● WHAT THIS TASK INVOLVES
Print every line of the material below exactly as it stands, but omit the pictures.

● EXTRACTED INFORMATION
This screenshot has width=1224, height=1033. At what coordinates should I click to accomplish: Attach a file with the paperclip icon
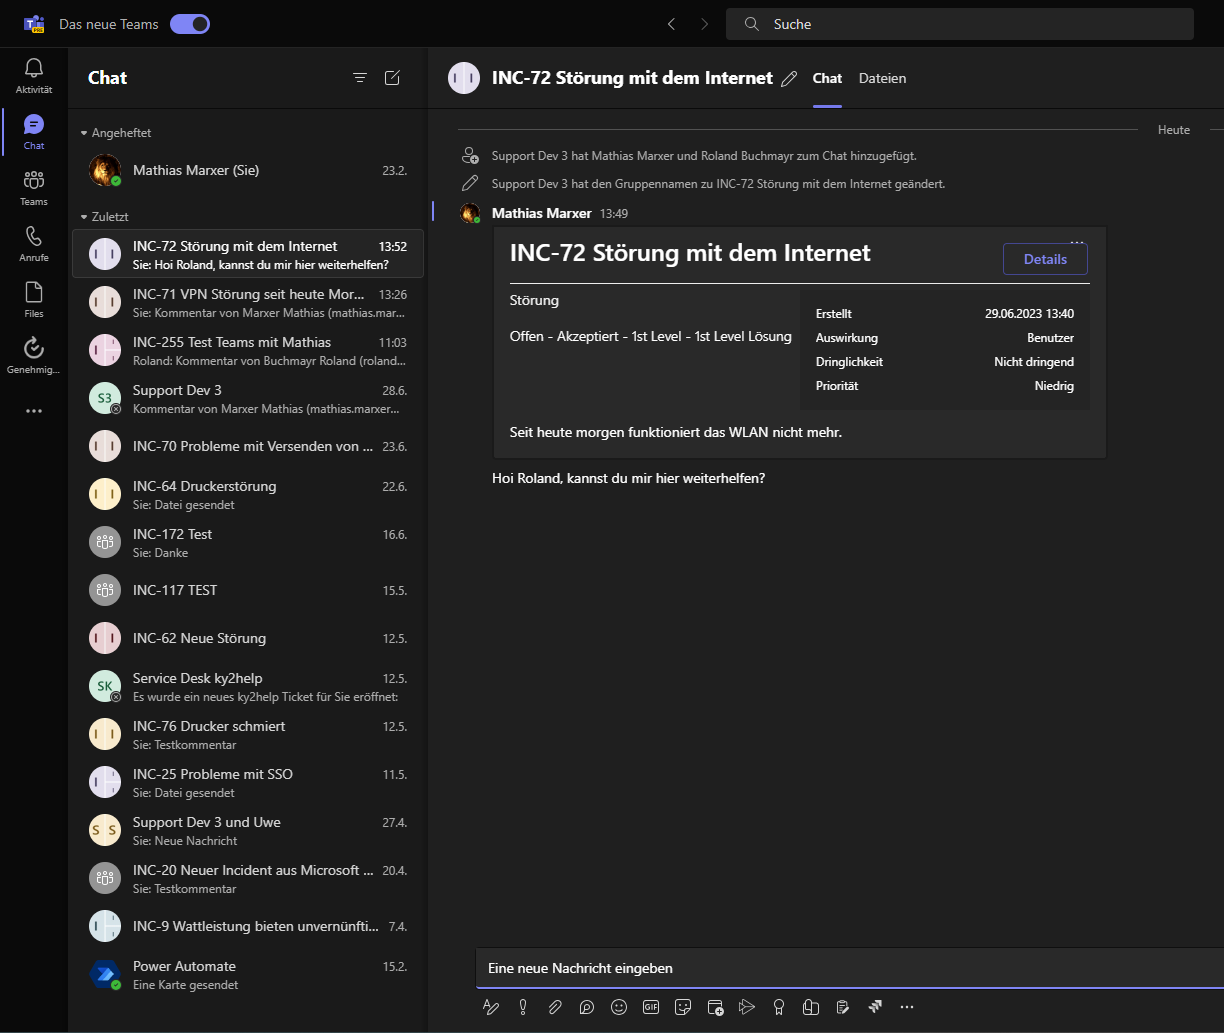(x=555, y=1007)
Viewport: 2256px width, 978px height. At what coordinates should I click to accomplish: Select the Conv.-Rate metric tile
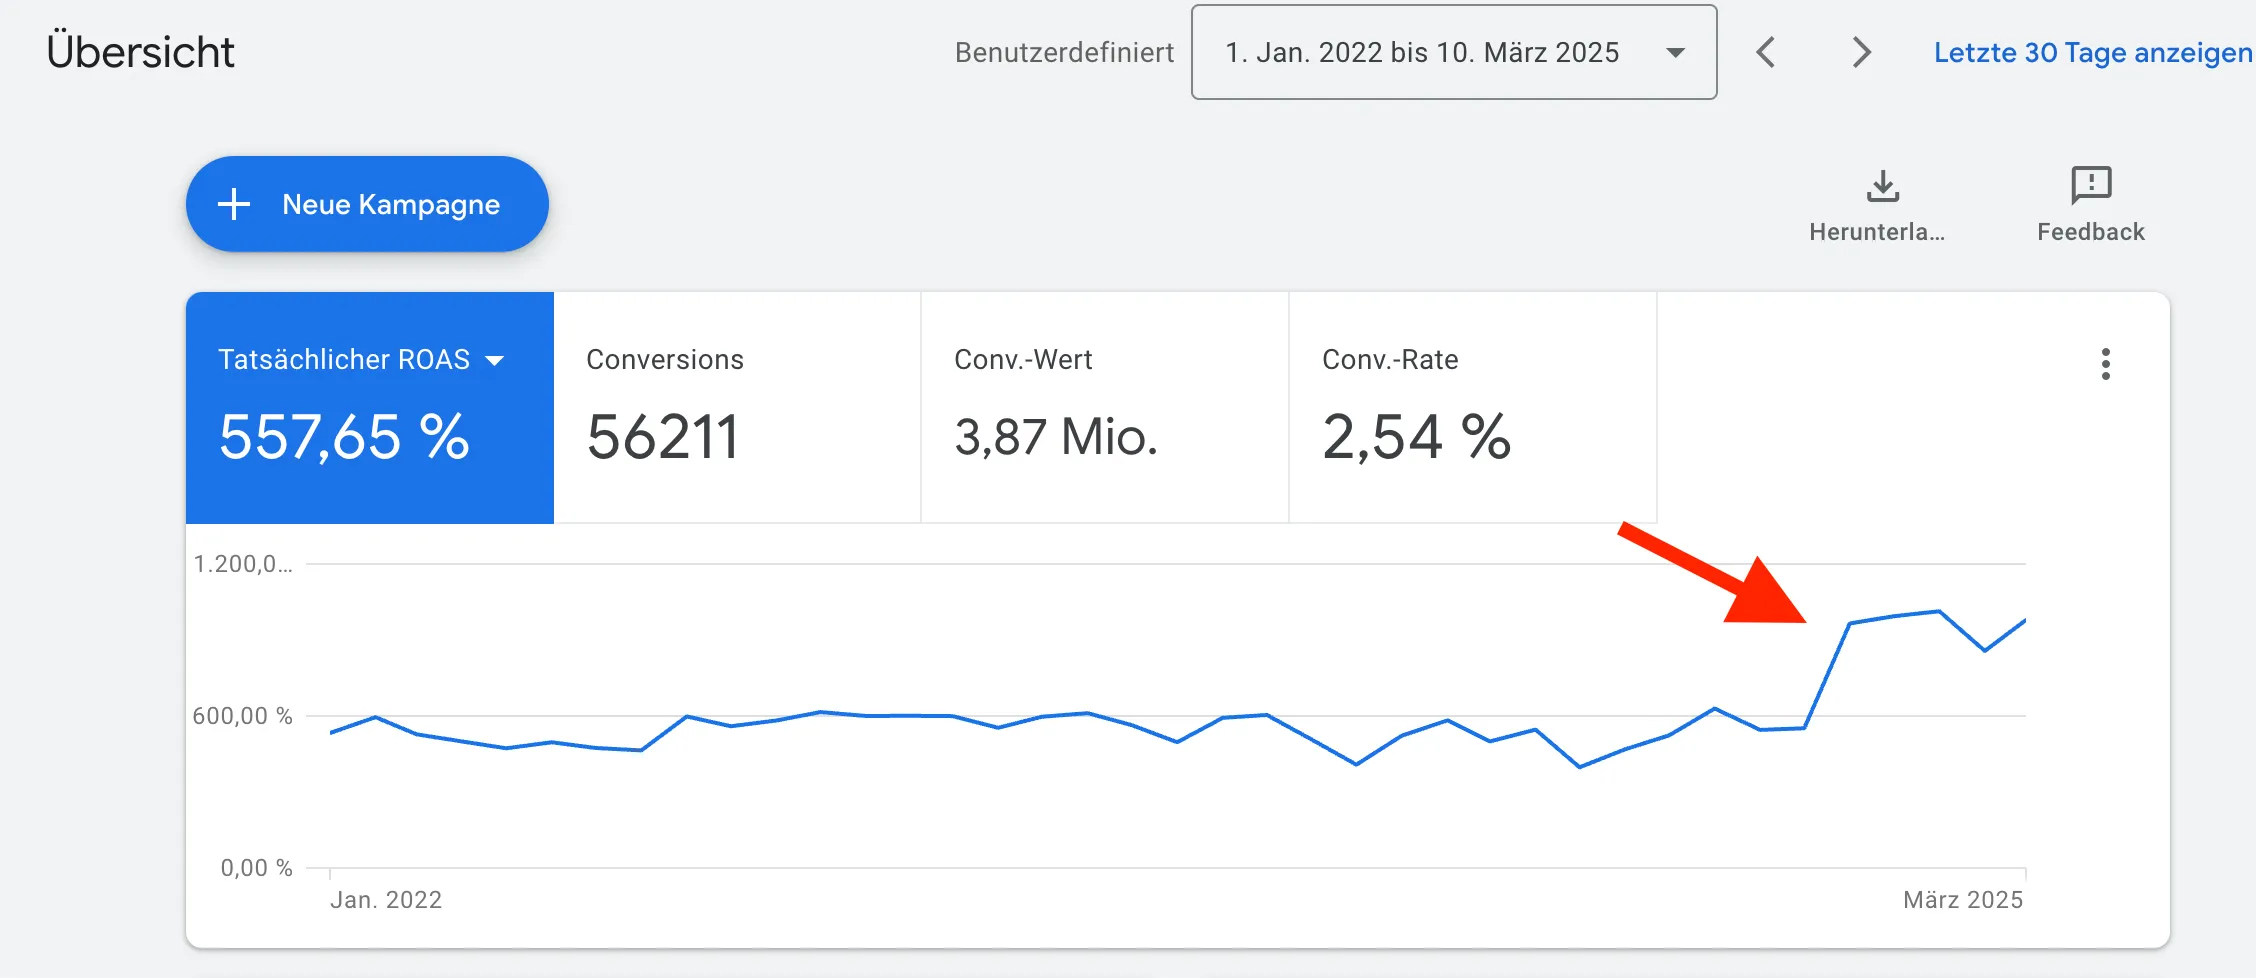1472,408
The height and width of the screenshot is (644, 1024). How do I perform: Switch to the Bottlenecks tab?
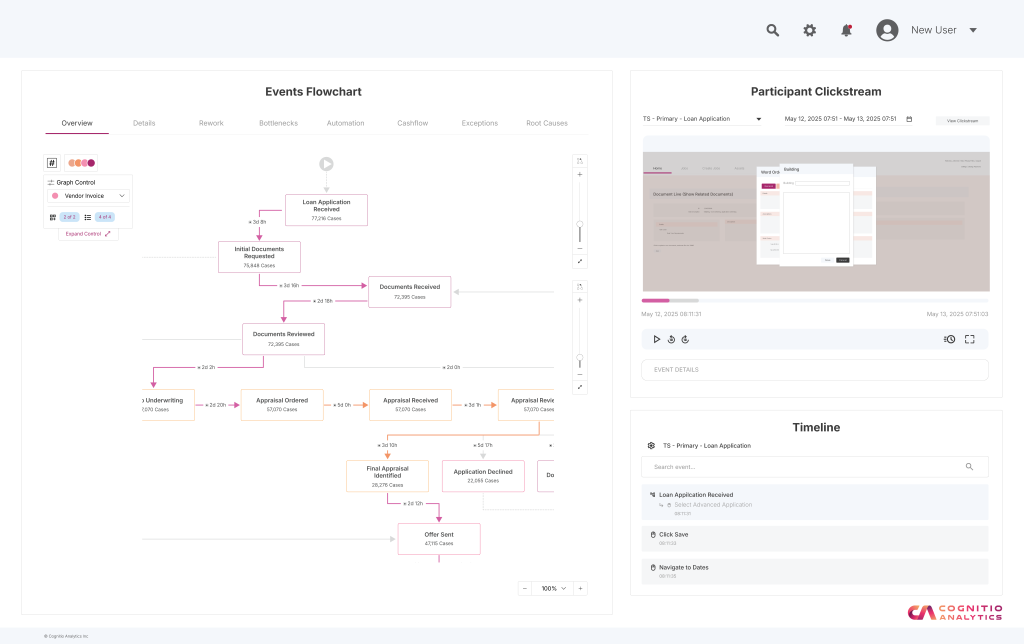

● REPLY TO THE EXERCISE
This screenshot has width=1224, height=1033. At what coordinates should I click to accomplish: Attach a file with the paperclip icon
(x=555, y=1007)
Viewport: 2256px width, 978px height. At what coordinates should I click to accomplish: Select the Conv.-Rate metric tile
1472,408
The height and width of the screenshot is (644, 1024). How do I perform: Switch to the Bottlenecks tab?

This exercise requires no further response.